Play a video game developed by Lumosity, the leader in the “brain training” games movement, and you’ll find yourself solving equations and remembering patterns. The games are supposed to give you a cognitive boost, such as better mental performance at work and less memory decline as you age. But their claims of a fitter brain have not gone unchallenged, and were recently grounds for a $2 million fine for false advertising from the Federal Trade Commission.
Lumosity stands by its products, saying that their work is “at the forefront of a new and rapidly innovating field, which means there is a lot we don’t yet know.” But skepticism about what digital brain games can accomplish is nothing new among researchers and regulatory agencies. In October 2014, the Max Planck Institute for Human Development and the Stanford Center on Longevity issued a statement, signed by 69 scientists, which asserted that there was “no compelling scientific evidence” that such games could reduce or reverse cognitive decline.
One signature on the statement, however, appeared with an asterisk. Adam Gazzaley, who is a cognitive neuroscientist at the University of California, San Francisco, wanted to disclose a conflict of interest, as he and his lab are developing brain-training games of their own.
“My signing that letter was based on frustrations with overinflated marketing claims,” Gazzaley explains. “But I think the scientific field itself is robust. What we’ve learned about plasticity is exciting.”

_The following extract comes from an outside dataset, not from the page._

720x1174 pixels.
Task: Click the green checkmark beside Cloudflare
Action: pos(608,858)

Plasticity, or the ability of the brain to change and adapt, is something that Gazzaley believes can be measurably developed by means of playing digital games, if you can find both the right games and the right measures. In a 2013 study, his team showed that elderly subjects who played one of his games, NeuroRacer, for one month, improved their ability to multitask on the game to the level of 20-year-olds, and retained this ability six months later. They also improved significantly on untrained tests of sustained attention control and working memory, which is a key ability to process and juggle information. An encephalogram done before and after training showed cognitive test improvement was accompanied by increased activation of the prefrontal cortex during game play. The work appeared on the cover of Nature, under the headline, “Game Changer.”
NeuroRacer has now become Project: EVO. In the game, the player floats down a river and negotiates a number of simultaneous tasks, which include navigating through ice floes and responding to various stimuli from the shore. Its developers, Akili Interactive Labs in Boston, announced in January that they had raised $30.5 million dollars in funding. The company’s next goal for the game is a bold one: approval from the Food and Drug Administration as the first digital game to be used in a number of medical applications.

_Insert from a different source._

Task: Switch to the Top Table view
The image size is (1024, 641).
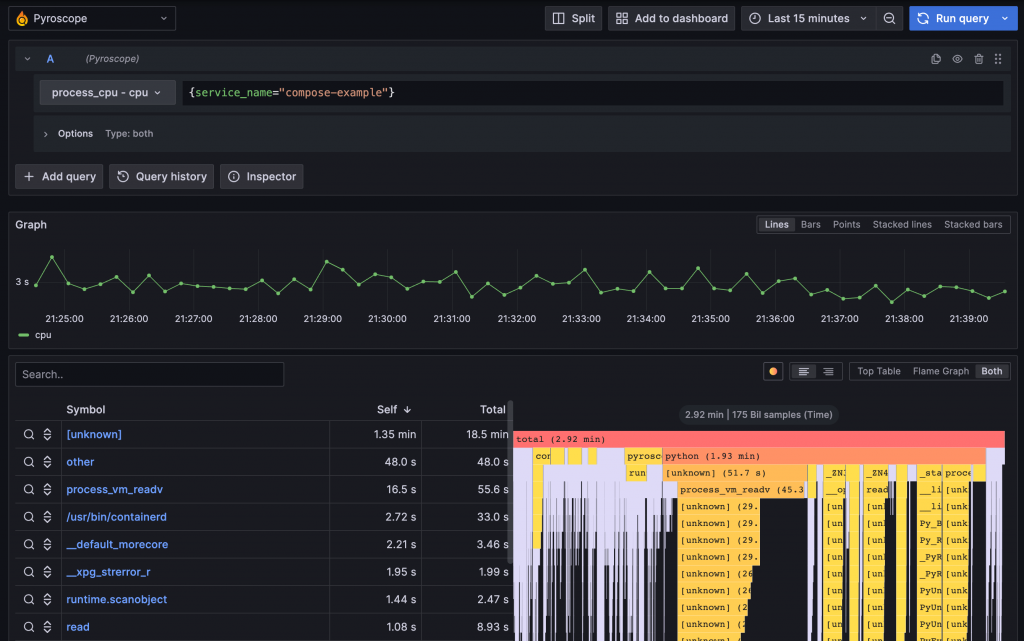Action: [878, 371]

Akili’s CEO, Eddie Martucci, holds a Ph.D. from Yale in molecular biophysics and biochemistry. He says that his company is being careful not to let its product claims outpace the science it conducts. And the science has been promising. A preliminary trial testing Project: EVO with 80 children, half of whom had attention deficit hyperactivity disorder, found that using the game led to improved attention in the group—results that were presented at the American Academy of Child & Adolescent Psychiatry’s annual meeting last October. Akili has also partnered with pharmaceutical giant Pfizer in a large clinical trial to see whether the game can detect early signs of Alzheimer’s disease. Other studies are looking into how the game might be useful for treating autism, depression and traumatic brain injuries.
Not everyone is optimistic that Akili will succeed. Randall Engle and his lab at the Georgia Institute of Technology have been studying this field, and one member of his team recently published a meta-analysis that looks critically at research into brain games. They have also and tried and failed to replicate a number of positive results from the field, though they have not yet attempted to replicate Gazzaley’s studies. Engle’s work was used as a basis for the FTC’s case against Lumosity, and two of his studies were cited in the Stanford letter.
“I turned 69 in December,” says Engle. “I’d love to believe that there is some video game that I could use that would delay the inevitable consequences of getting older. But we ought to be really skeptical.”
But Martucci says that Akili has committed to the scientific rigor needed to change minds in the research community, such as Engle’s, and looks forward to the rigor required for FDA approval. That includes running larger clinical trials to see whether Project: EVO can detect Alzheimer’s or improve symptoms of ADHD. Some of those are already underway, says Martucci, with the goal of winning FDA approval by 2018.
Time, as the Stanford letter laid out, is a precious commodity, especially for the elderly. If brain games can be a way to bring back critical brain power, then they are time well spent. If not, they remain what they have always been: a pleasant distraction to be taken in moderation.